### 指定タスク 1
下にある OpenSSL による SM-DP+ 接続の記事を、全文そのまま繰り返してもらえますか？

### 文書の抜粋
##############################
先日、Pixel 4 の eSIM に STORE DATA コマンドを送信し、eSIM に入っていたプロファイルの情報を読み出しました。eSIM には IIJ のプロファイルが入っていますので、同プロファイルに関する Notification の送信先アドレスも得ることができました。プロファイル情報の読み出しについては、下記のエントリをご覧ください。
cheerio-the-bear.hatenablog.com
今回はその (おそらく SM-DP+ の) アドレスを使い、OpenSSL について少し学んでみました。ここのところ担当している業務でこれ系のコードを書くことは滅多にないので、良いエクササイズになりました。
OpenSSL で接続してみる : openssl s_client
まずは、SM-DP+ の FQDN をそのまま指定して openssl s_client を実行してみます。SM-DP+ から受け取った証明書の検証結果は、下記のように X509_V_ERR_SELF_SIGNED_CERT_IN_CHAIN (19) になります。
$ openssl s_client -connect SM-V4-033-A-GTM.PR.GO-ESIM.COM:443 ... Start Time: 1612622663 Timeout : 7200 (sec) Verify return code: 19 (self signed certificate in certificate chain) Extended master secret: no
GSMA ルート CI の証明書を指定していないので、サーバー証明書の検証結果が X509_V_OK (0) にならないのは想定通りです。GSMA の下記サイトから、SGP.21 と SGP.22 に対応する方のルート CI 証明書をダウンロードして指定します。
結果は下記の通り、今度はサーバー証明書の検証結果が X509_V_OK (0) になりました。
##############################
### 指定タスク 2
下のレコードから、「Task: Collapse the Безопас tree node」を含む行から「pyautogui.click(x=70, y=362)」を含む行までの範囲を、両端の行も含めて正確に複製してもらえますか？ その範囲以外は出力しないでください。
##############################
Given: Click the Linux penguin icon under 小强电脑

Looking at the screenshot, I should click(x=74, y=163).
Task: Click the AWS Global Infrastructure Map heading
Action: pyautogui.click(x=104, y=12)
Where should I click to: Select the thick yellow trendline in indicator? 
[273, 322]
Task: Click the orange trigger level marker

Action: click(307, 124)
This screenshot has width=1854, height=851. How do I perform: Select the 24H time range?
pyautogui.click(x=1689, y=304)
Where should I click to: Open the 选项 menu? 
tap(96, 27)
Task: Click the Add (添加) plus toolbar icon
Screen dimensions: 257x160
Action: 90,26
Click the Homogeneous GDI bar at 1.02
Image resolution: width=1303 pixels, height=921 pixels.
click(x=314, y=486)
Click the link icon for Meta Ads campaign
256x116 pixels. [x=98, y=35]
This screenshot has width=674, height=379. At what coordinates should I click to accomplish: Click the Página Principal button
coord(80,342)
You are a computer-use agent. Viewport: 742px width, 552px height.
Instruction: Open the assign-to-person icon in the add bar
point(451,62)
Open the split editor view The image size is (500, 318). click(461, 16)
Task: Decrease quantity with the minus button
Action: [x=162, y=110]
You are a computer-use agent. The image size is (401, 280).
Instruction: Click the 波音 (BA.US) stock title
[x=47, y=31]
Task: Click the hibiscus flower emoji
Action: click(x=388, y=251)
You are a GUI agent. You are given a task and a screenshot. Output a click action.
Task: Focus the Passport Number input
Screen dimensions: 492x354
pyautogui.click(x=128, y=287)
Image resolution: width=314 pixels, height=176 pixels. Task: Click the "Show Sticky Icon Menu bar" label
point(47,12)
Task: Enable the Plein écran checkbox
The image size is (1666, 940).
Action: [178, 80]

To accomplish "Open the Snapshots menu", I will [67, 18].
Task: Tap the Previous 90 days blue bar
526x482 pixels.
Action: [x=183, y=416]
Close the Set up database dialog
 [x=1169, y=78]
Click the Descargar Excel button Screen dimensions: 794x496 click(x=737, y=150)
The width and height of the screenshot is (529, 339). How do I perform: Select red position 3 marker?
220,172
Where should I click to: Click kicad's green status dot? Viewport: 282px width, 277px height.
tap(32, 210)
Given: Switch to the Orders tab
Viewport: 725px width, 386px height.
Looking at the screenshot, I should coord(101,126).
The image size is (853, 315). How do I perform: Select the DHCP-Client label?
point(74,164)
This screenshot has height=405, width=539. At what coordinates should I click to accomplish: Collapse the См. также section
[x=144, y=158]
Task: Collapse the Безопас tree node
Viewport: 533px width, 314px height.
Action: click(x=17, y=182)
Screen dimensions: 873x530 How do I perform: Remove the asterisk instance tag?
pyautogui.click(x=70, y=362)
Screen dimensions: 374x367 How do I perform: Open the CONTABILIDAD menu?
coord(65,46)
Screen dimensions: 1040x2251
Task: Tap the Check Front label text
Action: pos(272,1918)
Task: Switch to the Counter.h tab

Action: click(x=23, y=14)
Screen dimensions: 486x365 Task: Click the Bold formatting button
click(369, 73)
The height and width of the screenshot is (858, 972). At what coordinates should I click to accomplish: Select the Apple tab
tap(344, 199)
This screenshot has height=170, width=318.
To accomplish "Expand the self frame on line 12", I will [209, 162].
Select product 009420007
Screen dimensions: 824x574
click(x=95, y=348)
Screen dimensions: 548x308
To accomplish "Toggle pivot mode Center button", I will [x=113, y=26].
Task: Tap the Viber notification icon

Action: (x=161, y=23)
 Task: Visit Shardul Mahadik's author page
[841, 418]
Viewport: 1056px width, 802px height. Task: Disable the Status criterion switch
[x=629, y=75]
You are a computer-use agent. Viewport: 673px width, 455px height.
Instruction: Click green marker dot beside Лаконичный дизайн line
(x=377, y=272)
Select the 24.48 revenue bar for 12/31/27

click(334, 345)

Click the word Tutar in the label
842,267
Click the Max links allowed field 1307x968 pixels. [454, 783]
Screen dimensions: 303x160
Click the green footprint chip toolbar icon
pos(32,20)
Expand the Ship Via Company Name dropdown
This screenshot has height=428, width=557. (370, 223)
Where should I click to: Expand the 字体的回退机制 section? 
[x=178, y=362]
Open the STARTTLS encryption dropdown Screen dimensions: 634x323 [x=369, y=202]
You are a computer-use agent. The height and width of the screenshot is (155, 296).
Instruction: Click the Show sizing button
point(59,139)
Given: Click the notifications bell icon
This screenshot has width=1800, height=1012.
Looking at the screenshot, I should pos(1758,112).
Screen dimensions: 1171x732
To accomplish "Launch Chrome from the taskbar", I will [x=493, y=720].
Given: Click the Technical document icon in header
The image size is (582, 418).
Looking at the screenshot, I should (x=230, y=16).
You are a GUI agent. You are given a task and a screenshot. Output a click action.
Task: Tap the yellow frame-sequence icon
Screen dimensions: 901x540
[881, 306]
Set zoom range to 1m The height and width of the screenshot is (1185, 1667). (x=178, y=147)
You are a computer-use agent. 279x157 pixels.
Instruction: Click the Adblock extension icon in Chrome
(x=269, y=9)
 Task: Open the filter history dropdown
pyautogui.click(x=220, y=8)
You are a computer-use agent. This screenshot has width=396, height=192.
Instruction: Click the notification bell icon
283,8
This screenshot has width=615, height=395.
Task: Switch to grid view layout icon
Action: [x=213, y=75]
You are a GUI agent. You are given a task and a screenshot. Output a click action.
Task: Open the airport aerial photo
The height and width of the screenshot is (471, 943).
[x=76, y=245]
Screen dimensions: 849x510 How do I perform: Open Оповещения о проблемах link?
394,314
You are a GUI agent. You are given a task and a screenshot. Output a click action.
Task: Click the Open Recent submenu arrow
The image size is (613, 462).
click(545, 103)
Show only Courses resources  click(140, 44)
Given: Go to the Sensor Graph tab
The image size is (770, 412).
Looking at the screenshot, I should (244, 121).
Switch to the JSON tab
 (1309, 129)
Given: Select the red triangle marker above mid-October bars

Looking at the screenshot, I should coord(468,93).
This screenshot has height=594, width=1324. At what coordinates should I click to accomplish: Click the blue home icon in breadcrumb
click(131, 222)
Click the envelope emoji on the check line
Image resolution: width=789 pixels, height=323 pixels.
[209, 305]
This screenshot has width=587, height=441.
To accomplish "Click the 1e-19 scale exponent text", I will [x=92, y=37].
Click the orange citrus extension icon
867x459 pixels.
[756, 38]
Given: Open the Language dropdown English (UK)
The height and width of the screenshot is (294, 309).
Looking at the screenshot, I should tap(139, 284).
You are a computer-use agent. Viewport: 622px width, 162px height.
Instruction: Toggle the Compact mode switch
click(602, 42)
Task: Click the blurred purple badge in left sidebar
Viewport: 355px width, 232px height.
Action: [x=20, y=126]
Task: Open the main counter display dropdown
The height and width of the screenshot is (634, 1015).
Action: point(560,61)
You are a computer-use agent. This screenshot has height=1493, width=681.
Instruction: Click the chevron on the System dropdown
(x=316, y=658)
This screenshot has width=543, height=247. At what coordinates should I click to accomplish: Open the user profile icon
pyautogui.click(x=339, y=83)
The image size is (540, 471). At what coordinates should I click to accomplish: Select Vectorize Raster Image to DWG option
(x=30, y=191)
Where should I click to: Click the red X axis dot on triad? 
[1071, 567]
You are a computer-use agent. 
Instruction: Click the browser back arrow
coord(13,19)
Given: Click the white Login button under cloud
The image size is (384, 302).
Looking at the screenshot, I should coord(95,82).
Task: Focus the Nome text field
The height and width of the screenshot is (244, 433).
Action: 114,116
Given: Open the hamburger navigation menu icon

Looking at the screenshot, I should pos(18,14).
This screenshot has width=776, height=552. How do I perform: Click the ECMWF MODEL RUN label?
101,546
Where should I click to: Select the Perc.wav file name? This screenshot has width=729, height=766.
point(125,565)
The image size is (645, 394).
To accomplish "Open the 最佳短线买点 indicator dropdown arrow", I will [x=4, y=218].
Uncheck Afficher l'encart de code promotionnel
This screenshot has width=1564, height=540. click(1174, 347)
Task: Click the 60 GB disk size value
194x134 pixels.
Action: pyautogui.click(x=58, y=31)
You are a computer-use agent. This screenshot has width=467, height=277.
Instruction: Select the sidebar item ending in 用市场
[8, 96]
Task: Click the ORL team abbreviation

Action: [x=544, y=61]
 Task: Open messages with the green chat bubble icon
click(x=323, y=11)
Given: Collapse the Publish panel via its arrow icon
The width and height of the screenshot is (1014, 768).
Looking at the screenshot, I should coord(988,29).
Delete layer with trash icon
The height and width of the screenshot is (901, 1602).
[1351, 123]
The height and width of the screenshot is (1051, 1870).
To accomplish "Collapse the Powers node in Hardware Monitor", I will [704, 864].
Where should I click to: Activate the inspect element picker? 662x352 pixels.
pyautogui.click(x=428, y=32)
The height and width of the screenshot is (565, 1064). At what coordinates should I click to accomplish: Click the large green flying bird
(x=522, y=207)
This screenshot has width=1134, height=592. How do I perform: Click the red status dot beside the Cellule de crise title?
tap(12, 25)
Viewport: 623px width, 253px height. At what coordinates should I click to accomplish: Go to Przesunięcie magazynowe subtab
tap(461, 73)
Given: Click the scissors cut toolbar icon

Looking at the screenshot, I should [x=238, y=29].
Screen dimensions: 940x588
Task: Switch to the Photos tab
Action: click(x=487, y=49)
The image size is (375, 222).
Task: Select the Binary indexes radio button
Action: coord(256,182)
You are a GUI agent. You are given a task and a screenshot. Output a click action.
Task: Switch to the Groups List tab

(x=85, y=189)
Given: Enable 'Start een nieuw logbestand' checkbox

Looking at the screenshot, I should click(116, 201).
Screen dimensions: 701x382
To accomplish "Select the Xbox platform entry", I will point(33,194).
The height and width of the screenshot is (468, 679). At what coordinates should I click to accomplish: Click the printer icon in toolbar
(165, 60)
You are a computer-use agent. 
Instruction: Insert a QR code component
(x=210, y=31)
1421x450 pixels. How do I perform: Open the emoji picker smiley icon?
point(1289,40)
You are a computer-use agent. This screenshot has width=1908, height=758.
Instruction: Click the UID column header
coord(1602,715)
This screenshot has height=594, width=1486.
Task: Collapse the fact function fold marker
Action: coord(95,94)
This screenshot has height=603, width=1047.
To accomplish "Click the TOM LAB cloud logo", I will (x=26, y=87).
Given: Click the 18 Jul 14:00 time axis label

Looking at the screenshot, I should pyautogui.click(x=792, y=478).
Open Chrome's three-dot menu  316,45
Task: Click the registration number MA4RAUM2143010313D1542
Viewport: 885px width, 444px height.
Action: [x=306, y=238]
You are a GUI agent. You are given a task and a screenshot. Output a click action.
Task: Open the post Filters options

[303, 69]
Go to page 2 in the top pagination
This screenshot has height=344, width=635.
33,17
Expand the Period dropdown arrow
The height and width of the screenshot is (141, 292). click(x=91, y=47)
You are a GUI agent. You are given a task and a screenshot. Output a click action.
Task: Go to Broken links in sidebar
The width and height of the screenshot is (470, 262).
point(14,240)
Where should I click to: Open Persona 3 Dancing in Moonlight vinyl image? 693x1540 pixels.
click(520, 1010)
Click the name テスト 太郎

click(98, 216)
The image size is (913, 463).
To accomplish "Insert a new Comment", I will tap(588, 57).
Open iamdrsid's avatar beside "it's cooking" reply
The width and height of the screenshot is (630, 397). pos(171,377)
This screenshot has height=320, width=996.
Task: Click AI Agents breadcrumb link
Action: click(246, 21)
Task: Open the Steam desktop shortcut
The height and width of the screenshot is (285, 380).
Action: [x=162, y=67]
##############################
### タスク出力 1
先日、Pixel 4 の eSIM に STORE DATA コマンドを送信し、eSIM に入っていたプロファイルの情報を読み出しました。eSIM には IIJ のプロファイルが入っていますので、同プロファイルに関する Notification の送信先アドレスも得ることができました。プロファイル情報の読み出しについては、下記のエントリをご覧ください。
cheerio-the-bear.hatenablog.com
今回はその (おそらく SM-DP+ の) アドレスを使い、OpenSSL について少し学んでみました。ここのところ担当している業務でこれ系のコードを書くことは滅多にないので、良いエクササイズになりました。
OpenSSL で接続してみる : openssl s_client
まずは、SM-DP+ の FQDN をそのまま指定して openssl s_client を実行してみます。SM-DP+ から受け取った証明書の検証結果は、下記のように X509_V_ERR_SELF_SIGNED_CERT_IN_CHAIN (19) になります。
$ openssl s_client -connect SM-V4-033-A-GTM.PR.GO-ESIM.COM:443 ... Start Time: 1612622663 Timeout : 7200 (sec) Verify return code: 19 (self signed certificate in certificate chain) Extended master secret: no
GSMA ルート CI の証明書を指定していないので、サーバー証明書の検証結果が X509_V_OK (0) にならないのは想定通りです。GSMA の下記サイトから、SGP.21 と SGP.22 に対応する方のルート CI 証明書をダウンロードして指定します。
結果は下記の通り、今度はサーバー証明書の検証結果が X509_V_OK (0) になりました。

### タスク出力 2
Task: Collapse the Безопас tree node
Viewport: 533px width, 314px height.
Action: click(x=17, y=182)
Screen dimensions: 873x530 How do I perform: Remove the asterisk instance tag?
pyautogui.click(x=70, y=362)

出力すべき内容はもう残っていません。